Sunday, May 30, 2010

The Trinity

When I was about nine years old, I stood in the bathroom on the second floor of the house that I grew up in. I was looking in the mirror, and it hit me. I say “it” because I don’t know how to describe the event that occurred. All of a sudden, I began to wonder who I really was and how I had gotten to this planet, to this existence, to this tiny little bathroom on the second floor in New Haven, Connecticut. Where was I from, really? Why was I here? I remember that I pictured the stars in the universe and the feeling of such mystery and such a large unknown swallowed me. I was simply without any answers.

That experience has not left me. Every once in awhile, I still get overwhelmed with the mystery of my existence. But now I like to think of these experiences as glimpses of the Trinity.
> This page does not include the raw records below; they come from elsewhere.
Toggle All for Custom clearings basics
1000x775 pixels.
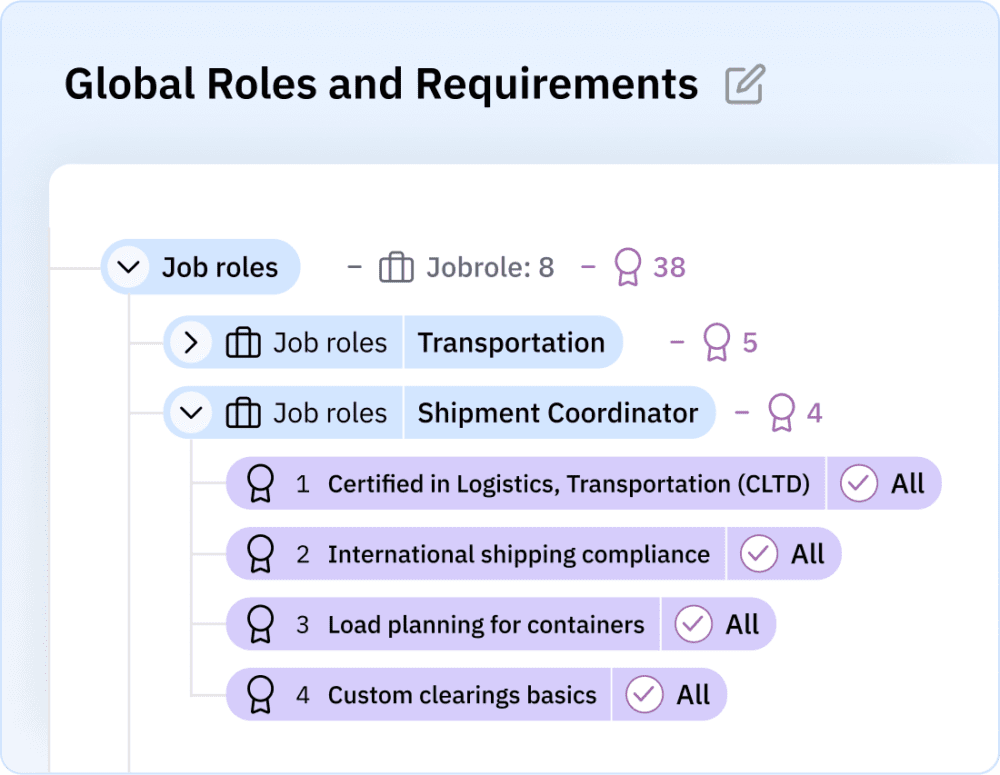(x=645, y=694)
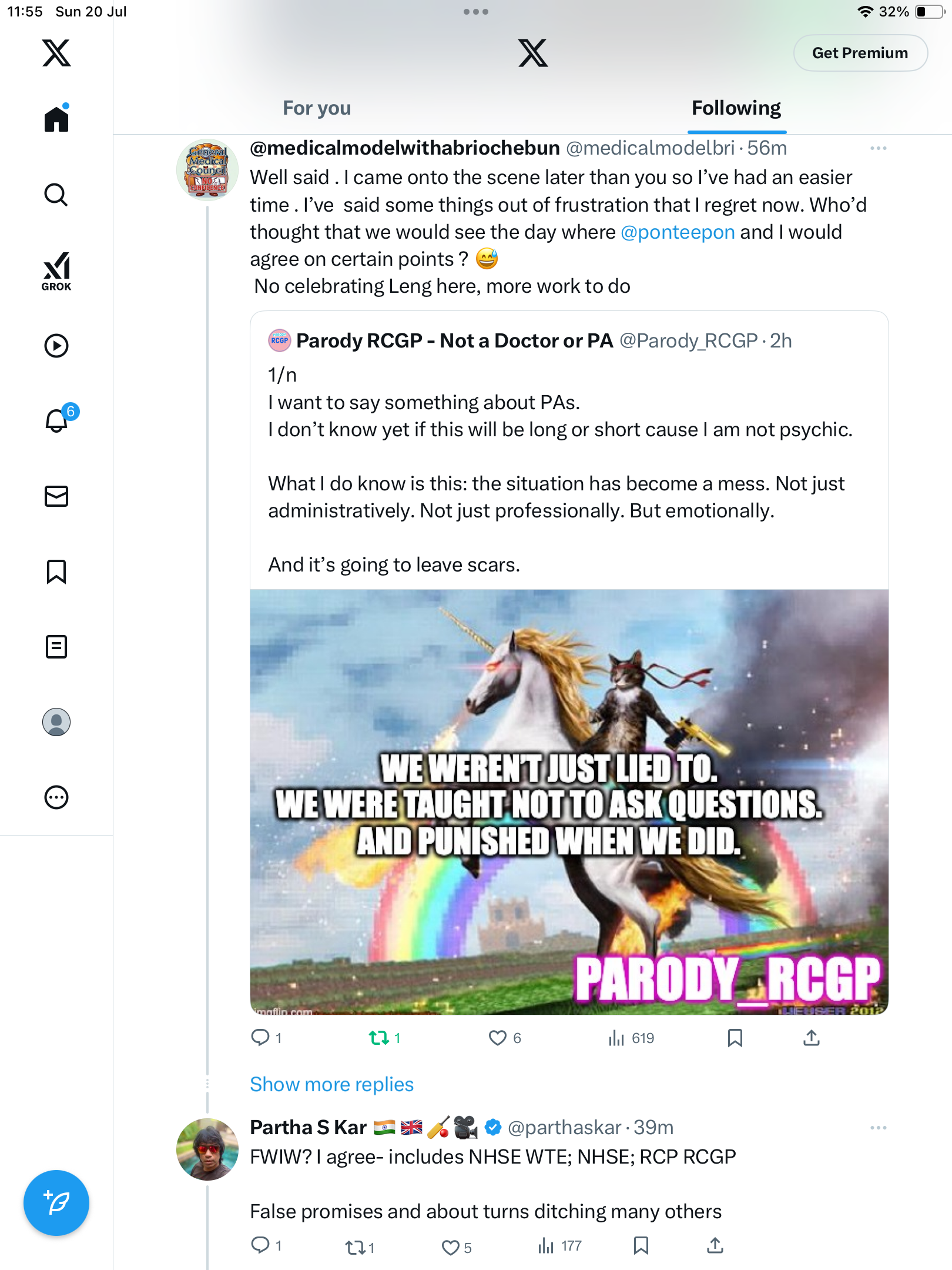Show more replies in the thread
952x1270 pixels.
point(332,1084)
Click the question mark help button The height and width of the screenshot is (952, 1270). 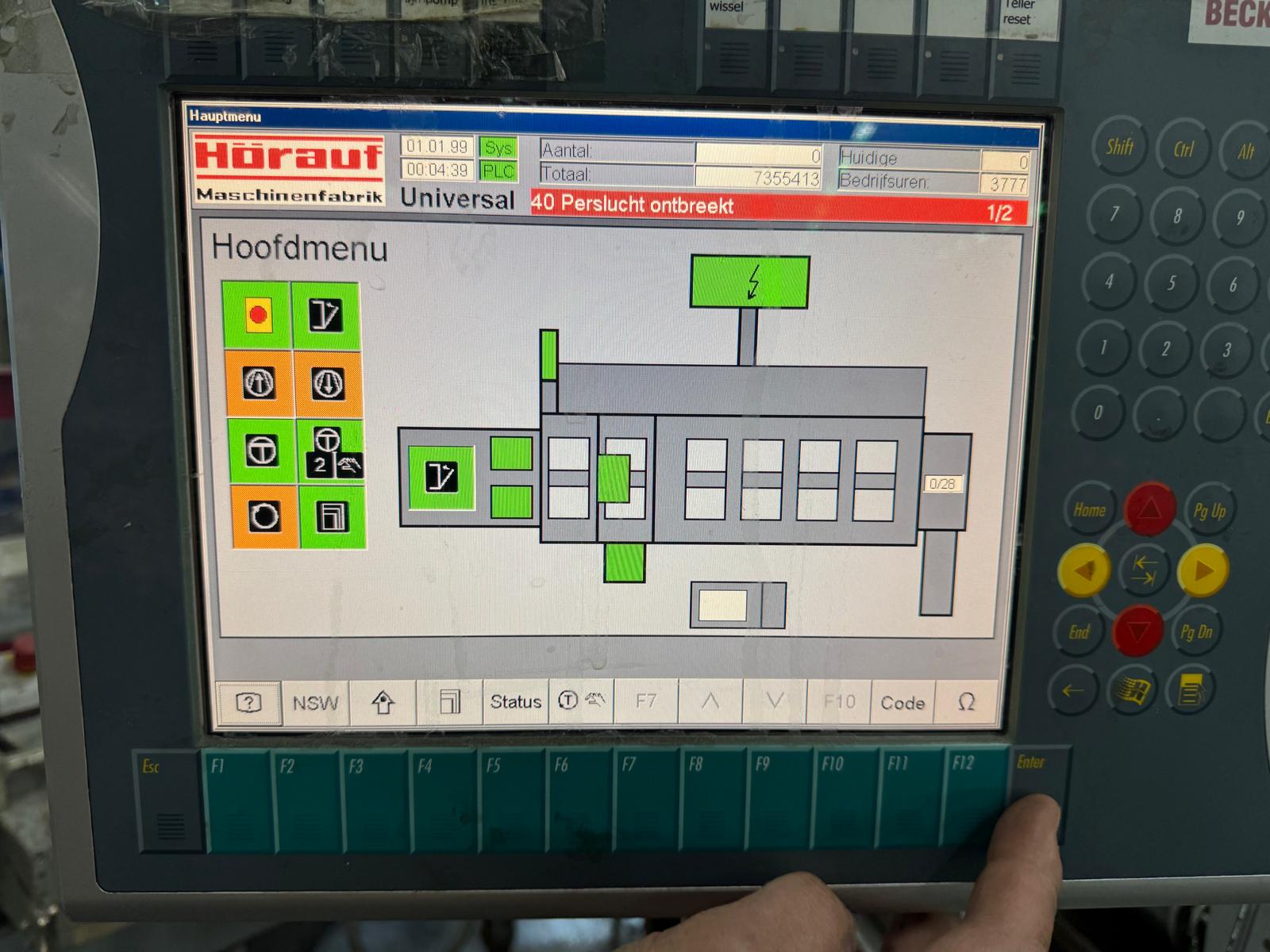coord(248,702)
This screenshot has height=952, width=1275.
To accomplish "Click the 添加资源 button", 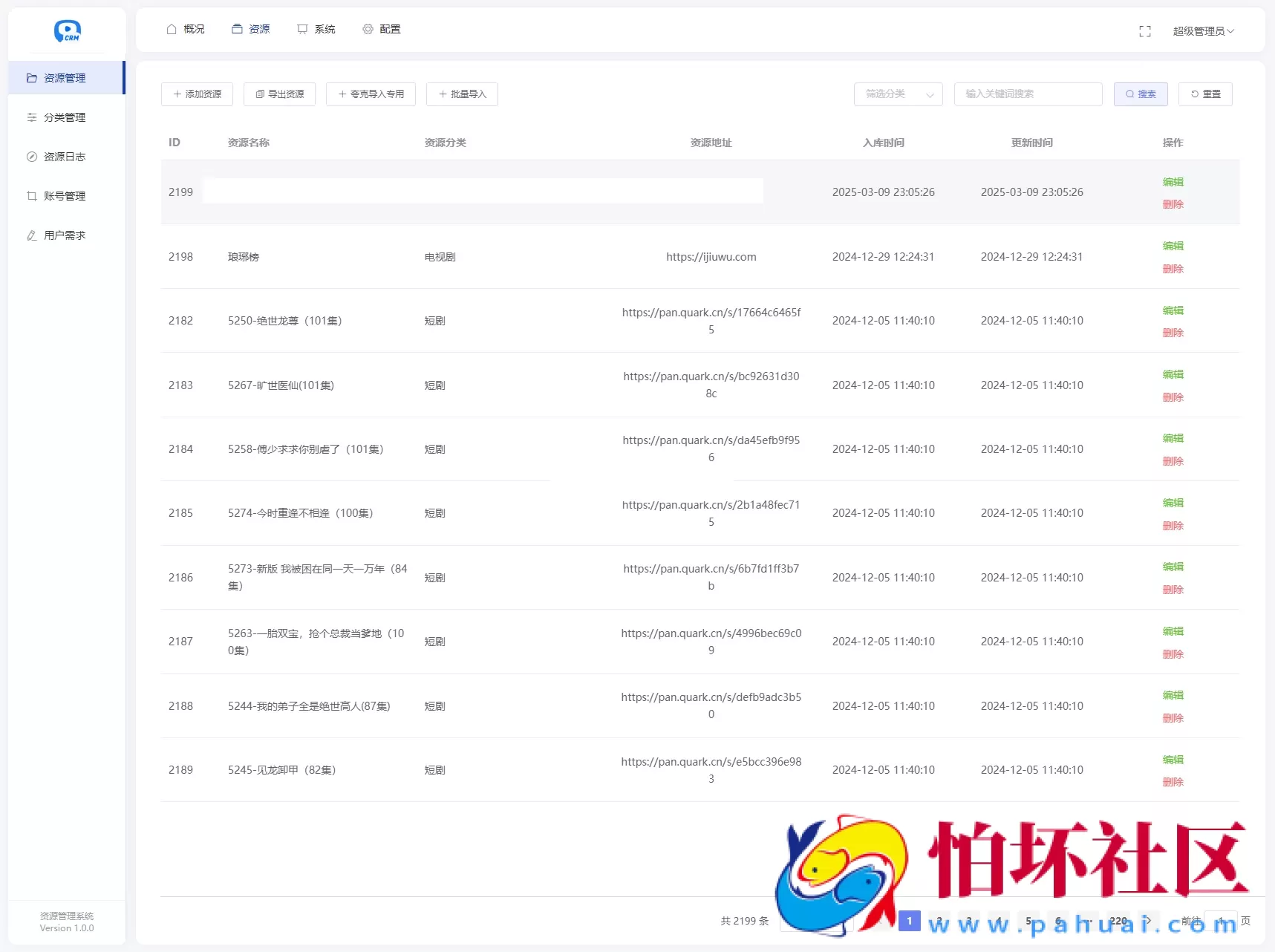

I believe that the Trinity is the highest conception of God that the human mind can fathom. It is the least inadequate way of referring to God. It was revealed to us by Jesus, who told us to go forth and baptize in the name of the Father and of the Son and of the Holy Spirit.

The Trinity tells us some essential aspects about God. It tells us that God cannot be understood. The notion that three persons could be one person and one could be three is simply not logical. It makes no sense! And that is the point. We cannot and must not ever think that we can understand God. If we think that we have grasped God, then whatever we are conceiving of is not God at all, but something that we have made up. The Trinity is God’s way of saying to us. “Give up on understanding me. I am Mystery.”

The Trinity also tells us that God is never lonely. God did not create humankind because God was experiencing some kind of loneliness. God has all love and all companionship within the divine self. We were made simply for the joy of it, as play.

Thirdly, the Trinity tells us that God is dynamic. God moves. God dances. The three persons of the Trinity are in an eternal dance of love and intimacy that we cannot even begin to contemplate. And when we love one another, that is when we live into the fullness of the image of God.

I myself am so grateful for the Trinity. It is a way of naming that crazy thing that happened to me in front of the mirror in the bathroom when I was nine. It is a way of naming God so that I can love God while always being reminded that I can never fully understand God.

To truly honor the Trinity is to give up on all fundamentalism. For we cannot war with one another about who is right about God if God is beyond our comprehension. When it comes to God, we cannot even begin to define the Mystery. We are to remain open and in awe, always listening and always respecting. For none of us have all the answers.